Enumero v1.2.1 is in the App Store now, in the Music and Utility Sections!
And I use the word "Utility" really loosely.
These instructions relate to that version 1.2.1

Enumero Icon

Sometimes you just want to count something, or count to some number or just count for no particular reason. Enumero counts out loud and expands on the idea of counting out loud until it doesn't resemble counting out loud very much at all.

Here's an app that counts either manually by using the + and - keys, or automatically at a rate roughly 0.1 second to 5 seconds.
Enumero Icon

It has a number of ways to count, using the following sounds and algorithms:
  • In English
  • In English, saying (e.g.) "101" as "one hundred and one" instead of "one hundred one." Some people objected to this way (a/k/a my way) of counting hundreds. Learn about that here: http://ask.metafilter.com/145643/How-to-spell-101
  • In Latin. The Roman Numeral version of the number is shown in the display.
  • Solfége. It uses "(breath), Do, Re, Mi, Fa, Sol, La, Ti, Do" as digits and counts (sings?), using these sounds to count in base 9.
  • Nerves. Nick Didkovsky of Dr. Nerve, himself an accomplished algorithmic musician, programmer and composer, has generously let me use these extremely interesting sounds as counting material. There are 44 of them, counting in base 44. This is a kind of late-breaking addition to Dr. Nerve's "Transforms" project of 1992. These sounds were originally found on the Dr. Nerve CD "Beta 14 : OK" and were unnamed, so I gave them some names.
  • Morse Code
  • Binary. It starts with 8 bits, up to 255, then swaps to 16 until 65535, then adds another 8 bits.
  • Hex.
  • Hex, with "radio alphabet" used for the non decimal digits (Able, Baker, Charlie, Dog, Easy, Fox).
  • Elements. The English names of the Chemical Elements. This has been updated with the newly named rare and experiment elements! Also, when choosing elements, the "π" order is replaced with Tom Lehrer's ordering of elements from his classic song "The Elements". There will be 118 of these, and blank for "0".
  • Toy Piano. 26 toy piano notes. The notes are all different lengths, so playing them gives you a kind of jerky feeling.
  • Ordered Numbers. Based on what the maximum number in your range is, it recites an ordered ordering of numbers.
  • Ordered Beeps. This is the same as Ordered Numbers, but it expresses its order as notes in a diatonic scale based on C.
  • Phonetics. This is nowhere near as smooth sounding as the usual text to speech, but I was fascinated with the idea of slamming together English consonants, vowels and diphthongs into new combinations. It has a set of sounds, and a set of ways to combine them. It uses a kind of phonetic spelling. Sometimes it sounds like English, mostly it doesn't. This configuration maps the numbers from 0 to 46,726,643 to a "word". They are not in an order that anyone will recognize, and this section my get more sophisticated later.
  • ə (Schwa). This is a diphone synthesis method, still slapping samples next to each other, but the only real vowel in there is 'schwa' (ə), the neutral vowel in English. There are a few hidden diphthongs in there, but mostly, it's earnestly monotonically intoning on C. This sounds a lot smoother than the "phonemes", although it lacks the ability to say a lot of words. These words are generated in a predictable way: there are starting, middle, and ending syllables, which connect on schwa sounds. There are 45 starting, 50 middle, and 40 end syllables. They are incremented in the order "end", "start", "first (rightmost) middle", "second (middler) middle", etc., so it will run though short words first, and then lengthen them. So to generate useful one syllables words, you can run from 41 (bəb) to 1799 (45*40 - 1) (žəž). Two syllable words are from 1801 to 89999 (45*50*40). If you skip "by" 40, all the words will rhyme.

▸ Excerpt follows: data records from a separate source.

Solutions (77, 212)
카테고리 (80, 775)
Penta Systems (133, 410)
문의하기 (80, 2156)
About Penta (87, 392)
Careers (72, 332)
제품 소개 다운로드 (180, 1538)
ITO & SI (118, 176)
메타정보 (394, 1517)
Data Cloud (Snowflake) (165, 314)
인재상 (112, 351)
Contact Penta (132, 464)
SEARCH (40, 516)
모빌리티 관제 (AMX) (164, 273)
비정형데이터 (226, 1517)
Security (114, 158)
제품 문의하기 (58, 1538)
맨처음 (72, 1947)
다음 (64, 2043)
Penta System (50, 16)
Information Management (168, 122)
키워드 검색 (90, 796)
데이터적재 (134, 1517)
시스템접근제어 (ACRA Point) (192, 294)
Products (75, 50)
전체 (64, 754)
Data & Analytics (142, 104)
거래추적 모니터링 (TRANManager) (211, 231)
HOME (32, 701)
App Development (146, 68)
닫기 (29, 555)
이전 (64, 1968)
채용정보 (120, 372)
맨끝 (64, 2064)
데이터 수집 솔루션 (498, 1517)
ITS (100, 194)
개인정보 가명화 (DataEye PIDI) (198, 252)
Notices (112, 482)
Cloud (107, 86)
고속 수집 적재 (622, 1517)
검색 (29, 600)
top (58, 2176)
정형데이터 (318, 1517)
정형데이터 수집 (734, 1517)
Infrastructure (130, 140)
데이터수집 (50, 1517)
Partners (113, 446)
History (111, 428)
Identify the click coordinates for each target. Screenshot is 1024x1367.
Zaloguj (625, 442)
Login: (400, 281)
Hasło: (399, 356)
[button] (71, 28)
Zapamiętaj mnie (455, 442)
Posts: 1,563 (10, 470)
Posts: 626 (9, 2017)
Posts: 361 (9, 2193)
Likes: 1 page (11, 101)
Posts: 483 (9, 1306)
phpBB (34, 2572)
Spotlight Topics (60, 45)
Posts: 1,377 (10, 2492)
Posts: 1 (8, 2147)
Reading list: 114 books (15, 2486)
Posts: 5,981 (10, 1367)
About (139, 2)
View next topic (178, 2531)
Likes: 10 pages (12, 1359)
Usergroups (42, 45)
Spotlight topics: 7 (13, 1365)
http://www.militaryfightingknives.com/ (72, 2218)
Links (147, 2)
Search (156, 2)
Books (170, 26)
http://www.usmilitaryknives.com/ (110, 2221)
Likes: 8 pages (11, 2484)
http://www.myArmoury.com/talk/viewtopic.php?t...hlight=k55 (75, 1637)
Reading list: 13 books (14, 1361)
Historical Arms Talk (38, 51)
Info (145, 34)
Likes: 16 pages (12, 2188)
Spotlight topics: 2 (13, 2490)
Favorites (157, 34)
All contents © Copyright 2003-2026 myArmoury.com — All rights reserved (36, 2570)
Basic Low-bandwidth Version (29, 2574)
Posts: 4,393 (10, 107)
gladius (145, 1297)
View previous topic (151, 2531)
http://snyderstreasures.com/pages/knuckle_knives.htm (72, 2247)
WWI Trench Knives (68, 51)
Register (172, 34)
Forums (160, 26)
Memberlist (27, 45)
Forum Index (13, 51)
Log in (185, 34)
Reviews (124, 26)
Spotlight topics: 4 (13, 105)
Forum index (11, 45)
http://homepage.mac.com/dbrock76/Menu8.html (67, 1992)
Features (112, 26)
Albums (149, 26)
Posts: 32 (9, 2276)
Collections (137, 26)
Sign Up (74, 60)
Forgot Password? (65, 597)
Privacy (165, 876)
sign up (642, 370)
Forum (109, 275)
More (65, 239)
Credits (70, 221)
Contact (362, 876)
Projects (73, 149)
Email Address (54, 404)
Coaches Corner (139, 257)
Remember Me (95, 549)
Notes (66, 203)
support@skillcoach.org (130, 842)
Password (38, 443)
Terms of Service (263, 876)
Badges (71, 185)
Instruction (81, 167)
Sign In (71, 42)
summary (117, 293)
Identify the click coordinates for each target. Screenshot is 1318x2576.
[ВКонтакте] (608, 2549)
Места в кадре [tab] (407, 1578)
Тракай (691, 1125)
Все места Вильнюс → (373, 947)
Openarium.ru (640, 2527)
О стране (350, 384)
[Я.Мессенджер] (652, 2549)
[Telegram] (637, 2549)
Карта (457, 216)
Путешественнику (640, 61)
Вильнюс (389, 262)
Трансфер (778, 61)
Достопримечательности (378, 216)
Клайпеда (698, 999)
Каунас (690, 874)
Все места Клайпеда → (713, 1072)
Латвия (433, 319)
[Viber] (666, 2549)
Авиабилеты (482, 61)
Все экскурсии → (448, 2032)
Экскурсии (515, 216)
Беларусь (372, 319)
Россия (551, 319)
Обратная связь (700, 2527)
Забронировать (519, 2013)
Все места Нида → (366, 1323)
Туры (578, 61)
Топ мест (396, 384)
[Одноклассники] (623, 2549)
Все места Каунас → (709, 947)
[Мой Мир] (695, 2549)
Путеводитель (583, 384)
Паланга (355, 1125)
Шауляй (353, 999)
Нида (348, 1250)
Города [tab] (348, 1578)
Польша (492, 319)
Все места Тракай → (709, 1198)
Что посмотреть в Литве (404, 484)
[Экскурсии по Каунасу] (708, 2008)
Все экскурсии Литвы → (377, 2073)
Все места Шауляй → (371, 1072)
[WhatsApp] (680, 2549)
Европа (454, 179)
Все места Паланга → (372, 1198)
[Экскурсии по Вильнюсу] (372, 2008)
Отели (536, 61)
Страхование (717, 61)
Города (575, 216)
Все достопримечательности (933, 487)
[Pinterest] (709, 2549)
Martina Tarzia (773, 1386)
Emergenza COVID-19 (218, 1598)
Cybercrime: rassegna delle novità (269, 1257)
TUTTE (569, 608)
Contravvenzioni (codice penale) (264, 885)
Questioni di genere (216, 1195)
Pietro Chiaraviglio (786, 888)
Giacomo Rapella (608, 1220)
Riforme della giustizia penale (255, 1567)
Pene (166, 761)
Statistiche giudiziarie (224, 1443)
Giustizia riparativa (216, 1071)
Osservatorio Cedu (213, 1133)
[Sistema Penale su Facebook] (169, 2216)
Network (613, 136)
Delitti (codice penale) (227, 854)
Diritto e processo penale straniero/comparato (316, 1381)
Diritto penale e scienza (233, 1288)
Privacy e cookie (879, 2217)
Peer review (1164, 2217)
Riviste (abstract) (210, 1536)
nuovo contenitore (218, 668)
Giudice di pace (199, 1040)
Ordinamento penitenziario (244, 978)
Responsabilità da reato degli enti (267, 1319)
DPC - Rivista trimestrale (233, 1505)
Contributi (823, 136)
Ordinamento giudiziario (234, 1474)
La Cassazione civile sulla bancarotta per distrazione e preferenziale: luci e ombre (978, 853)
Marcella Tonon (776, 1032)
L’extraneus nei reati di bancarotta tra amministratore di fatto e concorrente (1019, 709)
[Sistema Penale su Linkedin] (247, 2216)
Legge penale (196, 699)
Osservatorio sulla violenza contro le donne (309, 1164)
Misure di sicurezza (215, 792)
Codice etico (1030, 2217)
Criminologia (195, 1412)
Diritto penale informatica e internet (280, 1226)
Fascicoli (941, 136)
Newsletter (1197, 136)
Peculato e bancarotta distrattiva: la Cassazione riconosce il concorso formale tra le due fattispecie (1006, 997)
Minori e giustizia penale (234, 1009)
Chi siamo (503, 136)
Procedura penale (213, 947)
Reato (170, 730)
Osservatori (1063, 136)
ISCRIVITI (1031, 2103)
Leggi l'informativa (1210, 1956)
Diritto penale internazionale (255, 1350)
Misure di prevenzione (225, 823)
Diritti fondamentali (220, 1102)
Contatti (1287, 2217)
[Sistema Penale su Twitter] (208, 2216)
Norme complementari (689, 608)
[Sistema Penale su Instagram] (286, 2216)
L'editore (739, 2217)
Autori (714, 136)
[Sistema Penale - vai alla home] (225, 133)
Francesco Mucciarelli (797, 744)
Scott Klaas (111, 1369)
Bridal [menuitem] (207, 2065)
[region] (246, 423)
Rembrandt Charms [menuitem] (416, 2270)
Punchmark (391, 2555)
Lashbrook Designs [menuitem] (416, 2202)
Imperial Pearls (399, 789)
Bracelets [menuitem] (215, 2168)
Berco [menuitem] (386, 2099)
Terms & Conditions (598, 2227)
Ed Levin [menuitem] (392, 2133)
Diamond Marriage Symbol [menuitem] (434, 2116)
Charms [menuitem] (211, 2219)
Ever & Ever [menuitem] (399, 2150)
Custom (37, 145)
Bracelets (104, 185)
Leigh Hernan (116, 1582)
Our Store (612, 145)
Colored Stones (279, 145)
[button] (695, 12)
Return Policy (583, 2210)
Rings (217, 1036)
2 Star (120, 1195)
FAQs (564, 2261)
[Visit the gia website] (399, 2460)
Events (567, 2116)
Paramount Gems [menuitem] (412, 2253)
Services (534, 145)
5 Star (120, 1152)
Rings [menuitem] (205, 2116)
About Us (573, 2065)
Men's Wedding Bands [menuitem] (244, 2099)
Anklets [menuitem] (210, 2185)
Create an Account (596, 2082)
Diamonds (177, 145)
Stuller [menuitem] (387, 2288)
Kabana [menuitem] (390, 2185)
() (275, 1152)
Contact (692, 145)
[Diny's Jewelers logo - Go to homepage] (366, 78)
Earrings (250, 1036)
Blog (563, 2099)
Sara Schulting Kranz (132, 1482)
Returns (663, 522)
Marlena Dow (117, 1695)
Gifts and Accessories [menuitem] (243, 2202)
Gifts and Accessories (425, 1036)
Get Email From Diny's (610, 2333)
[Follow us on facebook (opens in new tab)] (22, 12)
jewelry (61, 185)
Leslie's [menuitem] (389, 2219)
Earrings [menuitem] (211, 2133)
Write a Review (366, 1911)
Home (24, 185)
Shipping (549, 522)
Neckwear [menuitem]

    Because I love my new Schwa mode, I made a little utility to help you figure out what number to use to (sort of) make a word you recognize. As you probably have found out, counting schwas by 40 randomly spits out a lot of rhyming words. But if you count by some other magic numbers and use them as limits, you can restrict the generated words syllabic length, and crudely, how they change.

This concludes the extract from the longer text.